* _The request_: Please read the passage below on Christ's miracle in Gadara and name the city that was the capital of the region of the Gadarenes.

* _Excerpted passage_:
++++

What will loosen the hold of darkness as it comes creep­ing up on our own country today? Who can save us from the devil’s influence, which so many seem to be courting today? Is there a force stronger than the devil? Christ’s miracle in Gadara proves that there is One who is not only stronger than the devil, but acts in compassion and mercy to save from the devil’s grip.

A Satanic Reaction🔗

The Lord Jesus and His twelve disciples had just crossed the sea of Galilee. During that crossing, Christ had done a great miracle, calming the raging of the sea, which left the disciples awestruck: “What manner of man is this, that even the wind and the sea obey him?” (Mark 4:41). On the other side, Christ met not the power of one of the forces of creation, but the prince of the power of the air (Eph. 2:2).

Jesus and His disciples came to land in the region of the Gadarenes, which had as its capital the city of Gadara. This was also known as the Decapolis region on the east side of the Jordan and Sea of Galilee. The people here were not Jews, but Gentiles. The region was known for its hog farming, something anathema to the Jews. According to the stipulations of Mosaic law, pigs were unclean. Roman armies would march through the region regularly, pillaging homes and cities and keeping the people in subservient fear.

++++

* _Material_:
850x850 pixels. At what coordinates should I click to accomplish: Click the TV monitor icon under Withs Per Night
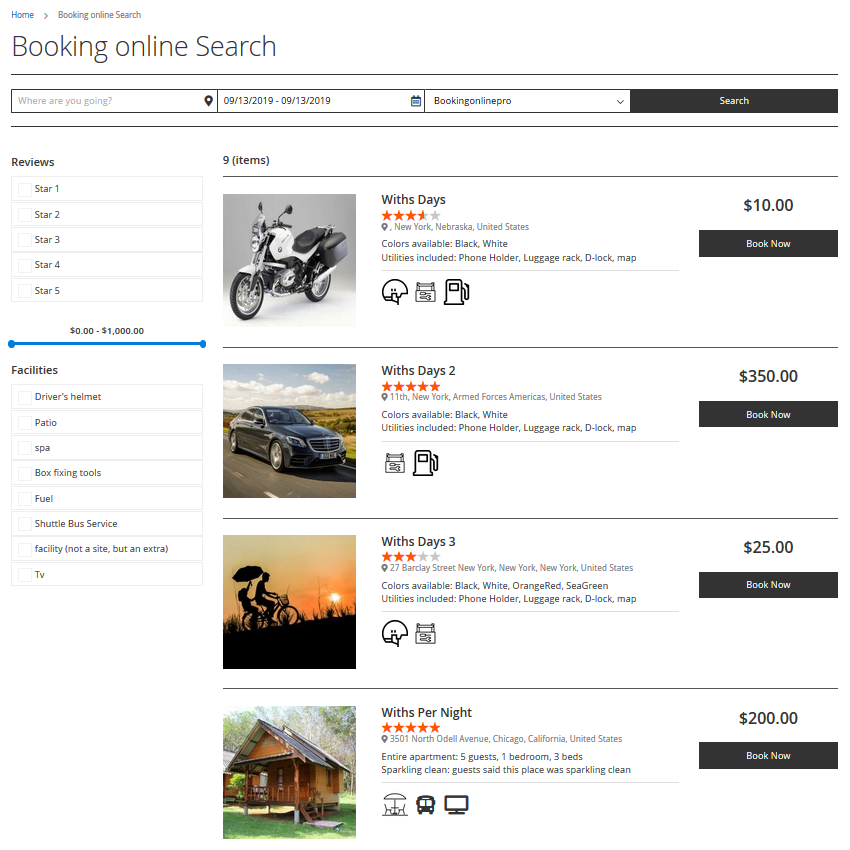click(x=457, y=804)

++++

* _Right answer_: The city of Gadara.